Well most of the blocks are 12 sided. The cross-sections are irregular convex polygons. The displacements are associated with each vertex but since all blocks are rigid, they really describe the motion of the block itself. –  Cannibal Flea Jun 21 '12 at 7:02

1 Answer 1

I assume what you mean is that your model consists of many prisms, with each vertex of the prisms having a displacement vector, but these vertices are not shared among prisms, so we need only look at one prism at a time. Furthermore, I assume that the prisms can only undergo rigid body motions, meaning that their initial and final states are related by a Euclidean transformation.

Overview of rigid transformations

Formally, let's assume a definite order of all the vertices, so that we can arrange the displacement vectors into a matrix, each column of which is one displacement vector of a particular vertex. Call it $V$. $V$ has 3 rows and (typically) 12 columns. Let's also assume you can do something similar for the prism vertex position vectors, forming a matrix $P$ (we won't be interested in $P$ itself, but it's useful for the discussion. The initial position of the prism is specified by $P$, and the final position is $Q=P+V$. The fact that you only allow rigid transformations means that $P+V=RP+\mathbf{t}\mathbf{1}^T$, where $\mathbf{1}$ is the vector of all 1's (in this case typically of length 12), $R$ is a rotation matrix with determinant 1, and $\mathbf{t}$ is a translation vector. So you can see that really, the entire set of displacement vectors is specified by just $R$ and $\mathbf{t}$, which is 12 real numbers, with the implicit assumption that you already know $P$ the prism position.

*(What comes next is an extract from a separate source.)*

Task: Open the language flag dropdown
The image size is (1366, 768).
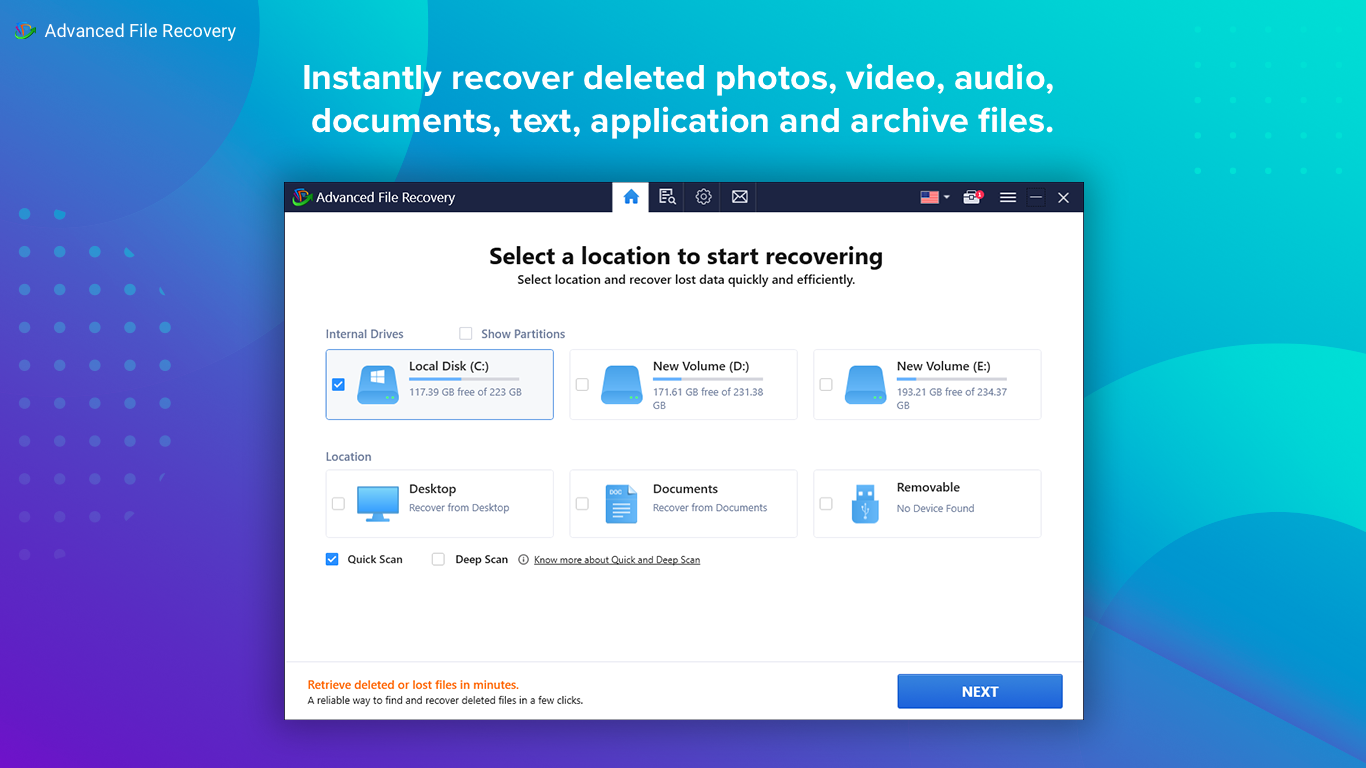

Your problem basically boils down to computing a rigid transformation given only 3 points. See, for example this paper.

Using only 3 vertices

Suppose you only consider the first three columns of $P$ and $V$ (call them $P_3$ and $V_3$, correspondingly $Q_3$), which is like only looking at 3 of the vertices. Then we have $$ Q_3=RP_3+\mathbf{t}\mathbf{1}^T$$ The translation is very annoying, so let's get rid of it first. The centroid of the vertices is unaffected by the rotation, so let's work relative to the centroids. Call the centroids $p_c=\frac{1}{3}P_3\mathbf{1}$ and $q_c=\frac{1}{3}Q_3\mathbf{1}$. Define new translated matrices $$ Q_c = Q_3 - q_c\mathbf{1}^T $$ $$ P_c = P_3 - p_c\mathbf{1}^T $$ We now have $ Q_c=RP_c$. You can't just solve for $R = Q_cP_c^{-1}$ because the matrices $Q_c$ and $P_c$ will only have rank 2. You need to compute the SVD of $P_cQ_c^T=U\Sigma V^T$, and set $R = VU^T$. To calculate any $i$-th displacement vector, $$ v_i = R(p_i - p_c) + q_c $$

More robust scheme

If your displacements are not entirely consistent, then the rotation you compute may not be accurate (it may not be an exactly orthogonal matrix). It is instead best to store the $R$ matrix and the displaced centroid $q_c$ (redefined below) rather than just $V_3$. You want to compute the "best" $R$ given all the displacements you have. Following the linked paper, similarly compute the $3\times n$ centroid-relative matrices $$ Q_c = Q - q_c\mathbf{1}^T $$ $$ P_c = P - p_c\mathbf{1}^T $$ for analogous definitions of the centroids $q_c$ and $p_c$. You once again have $ Q_c=RP_c$, but now $Q_c$ and $P_c$ are wider than they are tall. The best $R$ in the least squares sense is $R=VU^T$ where $V$ and $U$ are derived from the singular value decomposition of $P_cQ_c^T=U\Sigma V^T$. If your simulations are self-consistent, $\Sigma$ should be the $3\times 3$ identity matrix, but due to rounding errors, it may be slightly off.

Example

Suppose you have three points $(2,-1,4)$, $(-3,0,1)$, and $(5,1,-3)$, with respective displacements $(-0.75,-0.3,-0.58)$, $(0.65,-0.24,-0.72)$, $(0.07,-0.92,0.38)$. We would then form the following matrices: $$ P_3 = \begin{bmatrix} 2&-3&5\\-1&0&1\\4&1&-3\end{bmatrix} $$ $$ Q_3 = \begin{bmatrix} -0.75& 0.65&0.07 \\ -0.3& -0.24 &-0.92\\-0.58&-0.72&0.38\end{bmatrix}$$ The centroids are $p_c=(4/3,0,2/3)$ and $q_c = (1.323,-0.487,0.36)$. The recentered matrices are $$ P_c = \begin{bmatrix} 2/3 & -13/3 & 11/3 \\ -1 &0& 1\\10/3 & 1/3 & -11/3 \end{bmatrix} $$ $$ Q_c = \begin{bmatrix} -0.073 & -3.673 & 3.747 \\ -0.813 &0.246& 0.566\\3.06 & -0.08 & -2.98 \end{bmatrix} $$ Then compute the SVD of $P_cQ_c^T$, letting $\{U,\Sigma,V\}=svd(P_cQ_c^T)$ (yes, this $V$ is a different $V$ now). Finally, $R = VU^T$ results in $$ R = \begin{bmatrix} 0.990 & 0.075 & -0.122 \\ -0.071 &0.997& 0.036\\0.125 & -0.027 & 0.991 \end{bmatrix} $$ Note that $R$ is almost the identity matrix (diagonal elements are almost 1, off diagonal are small) since our displacements were small. Note also that $RP_c \approx Q_c$. It's not exactly equal because the displacements I chose are only approximately corresponding to a rigid transformation (I rounded the numbers, so this introduces some stretch and shear).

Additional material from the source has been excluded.